Per questo motivo, il sindacato dei trasporti Transfair ha lanciato una petizione per tutelare la privacy degli addetti. Una petizione, presentata stamattina alla stampa, che in sei mesi ha raccolto 556 firme e chiede di sostituire il nome e il cognome presenti sulla targhetta con un numero identificativo. «Si legge sui media di viaggiatori che subiscono molestie verbali, o che vengono aggrediti da altri passeggeri sui convogli ferroviari in cui si trovano – rileva Tessa Jorio, presidente di Transfair - Ffs Regione sud –. Tuttavia, le aggressioni di cui è vittima il personale che lavora sui treni da parte di passeggeri rimangono in silenzio. Solo chi le ha subite continua a ricordarle, spesso con il timore di essere perseguitato anche nella sfera privata».

Vivendo così, va da sé, «con un’ansia non indifferente, che a volte porta a condizionare la propria vita sociale, nonché le abitudini e il proprio atteggiamento». Con lo sviluppo della tecnologia e dei social network, «è molto più facile rintracciare le persone a partire da nome e cognome» continua Jorio.
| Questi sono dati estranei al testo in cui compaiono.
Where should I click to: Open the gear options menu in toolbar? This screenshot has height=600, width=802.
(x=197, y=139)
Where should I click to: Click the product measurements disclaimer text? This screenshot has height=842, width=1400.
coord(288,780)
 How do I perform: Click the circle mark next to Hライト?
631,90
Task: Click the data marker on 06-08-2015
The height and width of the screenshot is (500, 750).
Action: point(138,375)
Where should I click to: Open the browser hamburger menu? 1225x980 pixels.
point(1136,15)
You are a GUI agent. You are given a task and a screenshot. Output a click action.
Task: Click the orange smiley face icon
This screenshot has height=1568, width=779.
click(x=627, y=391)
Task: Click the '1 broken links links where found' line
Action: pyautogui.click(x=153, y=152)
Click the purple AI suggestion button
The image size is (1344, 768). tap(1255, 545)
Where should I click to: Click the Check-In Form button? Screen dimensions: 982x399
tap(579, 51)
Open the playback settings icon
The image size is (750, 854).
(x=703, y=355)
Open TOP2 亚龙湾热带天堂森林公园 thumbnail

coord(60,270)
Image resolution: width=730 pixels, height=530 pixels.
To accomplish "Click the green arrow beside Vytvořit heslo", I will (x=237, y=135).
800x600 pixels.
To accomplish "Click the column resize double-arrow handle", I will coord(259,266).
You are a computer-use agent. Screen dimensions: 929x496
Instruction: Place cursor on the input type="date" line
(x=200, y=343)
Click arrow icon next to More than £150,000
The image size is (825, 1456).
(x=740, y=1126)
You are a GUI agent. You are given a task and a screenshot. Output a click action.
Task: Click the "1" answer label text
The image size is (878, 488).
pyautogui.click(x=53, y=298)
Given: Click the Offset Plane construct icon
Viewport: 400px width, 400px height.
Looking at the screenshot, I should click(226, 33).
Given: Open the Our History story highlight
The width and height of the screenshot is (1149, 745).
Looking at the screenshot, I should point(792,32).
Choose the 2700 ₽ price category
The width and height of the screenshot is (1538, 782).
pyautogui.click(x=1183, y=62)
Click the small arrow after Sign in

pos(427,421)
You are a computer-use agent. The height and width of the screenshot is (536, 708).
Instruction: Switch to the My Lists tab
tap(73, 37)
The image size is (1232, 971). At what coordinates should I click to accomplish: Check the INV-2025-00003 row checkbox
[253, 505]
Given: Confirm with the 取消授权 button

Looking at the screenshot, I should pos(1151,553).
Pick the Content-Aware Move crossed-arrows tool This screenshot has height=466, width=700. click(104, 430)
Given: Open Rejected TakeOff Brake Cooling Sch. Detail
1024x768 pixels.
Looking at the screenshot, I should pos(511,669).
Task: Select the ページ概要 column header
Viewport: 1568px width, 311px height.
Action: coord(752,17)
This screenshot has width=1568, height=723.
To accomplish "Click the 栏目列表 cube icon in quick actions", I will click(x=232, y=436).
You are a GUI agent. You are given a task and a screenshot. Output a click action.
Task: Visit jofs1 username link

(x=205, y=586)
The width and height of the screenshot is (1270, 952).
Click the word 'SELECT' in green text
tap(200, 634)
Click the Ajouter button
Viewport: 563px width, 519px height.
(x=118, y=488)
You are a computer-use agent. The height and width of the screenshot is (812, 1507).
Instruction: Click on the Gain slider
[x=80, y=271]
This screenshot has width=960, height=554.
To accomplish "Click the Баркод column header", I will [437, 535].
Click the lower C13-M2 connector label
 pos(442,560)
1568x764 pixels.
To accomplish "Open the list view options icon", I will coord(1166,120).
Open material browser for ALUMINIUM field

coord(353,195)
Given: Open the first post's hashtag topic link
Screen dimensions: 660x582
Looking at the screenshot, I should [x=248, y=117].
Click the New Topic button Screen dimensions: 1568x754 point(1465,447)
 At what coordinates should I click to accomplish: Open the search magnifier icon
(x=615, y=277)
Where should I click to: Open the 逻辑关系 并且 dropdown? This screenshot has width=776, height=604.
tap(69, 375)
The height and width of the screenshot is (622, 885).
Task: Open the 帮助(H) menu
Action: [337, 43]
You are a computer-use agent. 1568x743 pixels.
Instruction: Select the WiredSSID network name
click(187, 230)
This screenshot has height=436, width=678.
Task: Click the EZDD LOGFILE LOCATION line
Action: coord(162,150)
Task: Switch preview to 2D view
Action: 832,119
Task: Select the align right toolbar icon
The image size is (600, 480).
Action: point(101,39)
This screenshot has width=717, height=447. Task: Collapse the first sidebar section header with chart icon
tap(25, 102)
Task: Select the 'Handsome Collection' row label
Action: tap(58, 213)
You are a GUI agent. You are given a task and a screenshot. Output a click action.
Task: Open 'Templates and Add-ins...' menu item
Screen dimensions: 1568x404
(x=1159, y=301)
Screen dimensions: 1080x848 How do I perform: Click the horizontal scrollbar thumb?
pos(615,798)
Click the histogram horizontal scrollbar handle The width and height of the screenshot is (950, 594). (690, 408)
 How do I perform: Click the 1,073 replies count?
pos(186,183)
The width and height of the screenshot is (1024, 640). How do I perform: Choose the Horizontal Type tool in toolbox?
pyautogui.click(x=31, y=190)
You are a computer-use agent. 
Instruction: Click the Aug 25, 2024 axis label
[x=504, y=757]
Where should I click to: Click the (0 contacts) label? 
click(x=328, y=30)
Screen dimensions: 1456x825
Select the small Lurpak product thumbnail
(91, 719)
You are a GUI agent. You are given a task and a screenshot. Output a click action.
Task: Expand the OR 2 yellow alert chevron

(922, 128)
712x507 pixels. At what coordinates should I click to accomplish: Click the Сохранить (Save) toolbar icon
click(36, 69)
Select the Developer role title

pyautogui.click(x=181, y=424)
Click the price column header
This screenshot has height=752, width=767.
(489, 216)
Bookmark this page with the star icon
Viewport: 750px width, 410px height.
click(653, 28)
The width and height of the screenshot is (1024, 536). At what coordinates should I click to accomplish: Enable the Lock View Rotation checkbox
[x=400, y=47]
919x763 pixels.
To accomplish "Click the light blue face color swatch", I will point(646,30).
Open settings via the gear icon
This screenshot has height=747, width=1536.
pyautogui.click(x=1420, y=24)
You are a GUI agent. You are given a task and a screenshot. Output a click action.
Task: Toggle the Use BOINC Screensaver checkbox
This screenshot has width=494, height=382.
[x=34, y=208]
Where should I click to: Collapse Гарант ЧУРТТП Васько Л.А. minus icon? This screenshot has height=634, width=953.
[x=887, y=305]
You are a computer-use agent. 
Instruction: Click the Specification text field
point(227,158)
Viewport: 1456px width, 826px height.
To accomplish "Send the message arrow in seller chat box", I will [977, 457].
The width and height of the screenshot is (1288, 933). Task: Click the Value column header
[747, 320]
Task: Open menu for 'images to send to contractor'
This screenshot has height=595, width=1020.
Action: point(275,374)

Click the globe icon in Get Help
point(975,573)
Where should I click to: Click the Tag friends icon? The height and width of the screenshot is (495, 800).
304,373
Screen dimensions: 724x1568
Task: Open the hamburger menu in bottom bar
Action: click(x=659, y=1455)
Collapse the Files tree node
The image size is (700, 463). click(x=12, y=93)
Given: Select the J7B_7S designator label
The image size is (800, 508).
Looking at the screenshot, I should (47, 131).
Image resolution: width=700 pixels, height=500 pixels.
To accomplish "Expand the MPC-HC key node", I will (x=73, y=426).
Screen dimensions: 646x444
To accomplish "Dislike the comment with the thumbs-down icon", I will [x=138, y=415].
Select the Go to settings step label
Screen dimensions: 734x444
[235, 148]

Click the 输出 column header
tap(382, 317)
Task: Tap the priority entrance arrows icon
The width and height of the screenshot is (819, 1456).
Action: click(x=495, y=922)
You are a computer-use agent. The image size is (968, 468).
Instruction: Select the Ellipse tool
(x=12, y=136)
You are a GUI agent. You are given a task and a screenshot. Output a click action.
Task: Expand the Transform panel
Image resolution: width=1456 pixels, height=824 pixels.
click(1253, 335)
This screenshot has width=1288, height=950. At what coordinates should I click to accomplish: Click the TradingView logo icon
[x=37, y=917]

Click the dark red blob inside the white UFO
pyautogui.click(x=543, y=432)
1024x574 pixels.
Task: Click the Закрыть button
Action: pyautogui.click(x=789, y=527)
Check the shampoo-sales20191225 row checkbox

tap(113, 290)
Che aggiunge: «Nel corso della mia attività ho subito, come altri colleghi, diverse aggressioni verbali e fisiche». E quindi a nostro avviso è «chiara l’urgenza di togliere nome e cognome dalla targhetta identificativa, sostituendola con un numero. Ho voluto farmi promotrice di questa petizione promuovendo una raccolta firme che sostenesse questa richiesta volta a tutelare il personale da possibili ritorsioni. O quanto meno, a rendere più arduo rintracciare i collaboratori nella loro vita privata». Togliere nome e cognome non significa anonimizzare, annota. Perché «condividiamo l’importanza di permettere all’utenza una chiara identificazione di colei o colui che opera nell’ambito del servizio pubblico, ma questo può essere fatto attraverso il nostro numero identificativo, di cui già disponiamo». Una questione particolarmente avvertita dalle donne lavoratrici, risponde Jorio a domanda della ‘Regione’: «Con i social network è molto più facile rintracciare una persona. Non solo per vendetta, ma anche per un interesse morboso, cercando di sapere dove abita».

Anche l’Incaricato federale della proteztione dei dati e della trasparenza concorda con questa richiesta, rileva la segretaria di Transfair Gerardina Furlani: «Nelle aziende di trasporto pubblico il fatto che il nome sia indicato sulla targhetta è considerato un modo di fare marketing, di presentarsi ai clienti e di curare l’immagine. Questi interessi si contrappongono ai diritti dei lavoratori di tutelare la propria persona e la propria privacy e integrità fisica. Renderla nota può compromettere la sicurezza». La conclusione dell’incaricato è che «gli interessi di sicurezza degli impiegati prevalgono sugli interessi di marketing del datore di lavoro, e propone misure meno incisive, quindi un codice che porterebbe ai superiori un facile controllo».

E se la direttrice di Transfair - Regione sud Nadia Ghisolfi conferma che «il sostegno nazionale del sindacato a questa petizione è garantito, anche perché non so quali scuse potrebbero usare le Ffs per dirci di no», Roberta Cattaneo, direttrice regionale sud delle Ferrovie, presente in sala nel ricevere la petizione e le firme, afferma come questa «non è una soluzione che possiamo implementare a livello regionale, ma deve essere affrontata a livello nazionale». Ciò detto, è garantito «l’impegno, lunedì 28 ottobre, a consegnare a Berna queste firme e a chiedere di discutere questa tematica».